• Required action
Every line of the listing below should be written out exactly, minus its pictures.

• Available data
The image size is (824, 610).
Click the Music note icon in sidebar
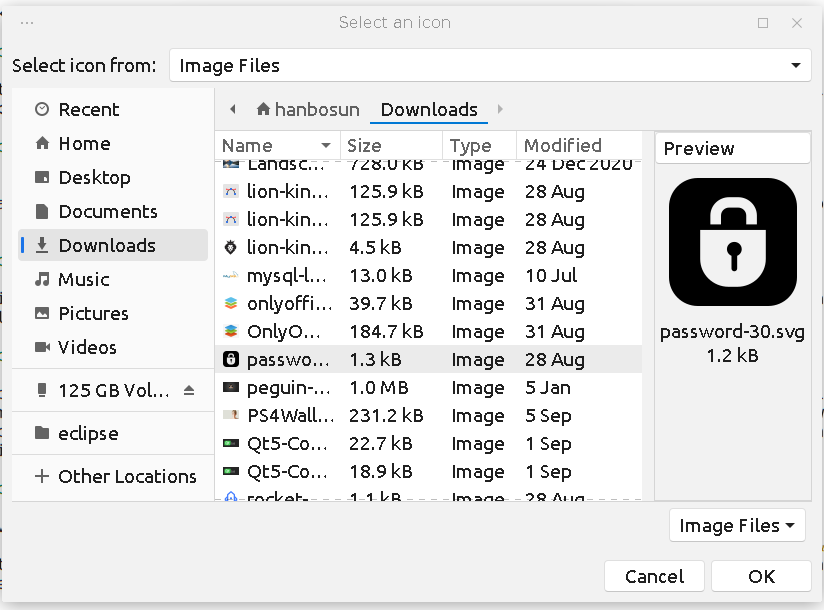click(x=42, y=280)
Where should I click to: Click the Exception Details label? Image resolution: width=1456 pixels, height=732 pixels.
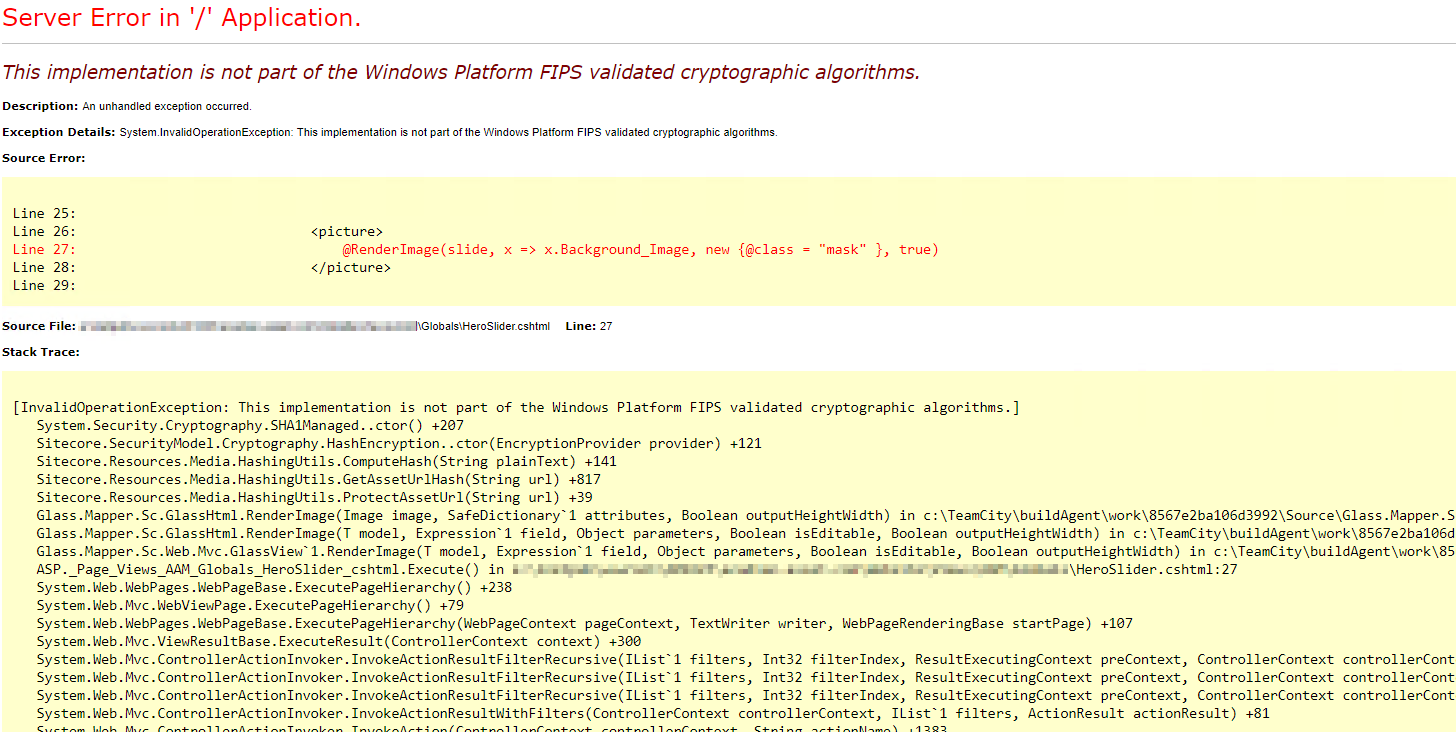coord(59,132)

• Exercise solution
The image size is (824, 610).
Click the Music note icon in sidebar
click(x=42, y=280)
Where should I click to: Click the Exception Details label? Image resolution: width=1456 pixels, height=732 pixels.
coord(59,132)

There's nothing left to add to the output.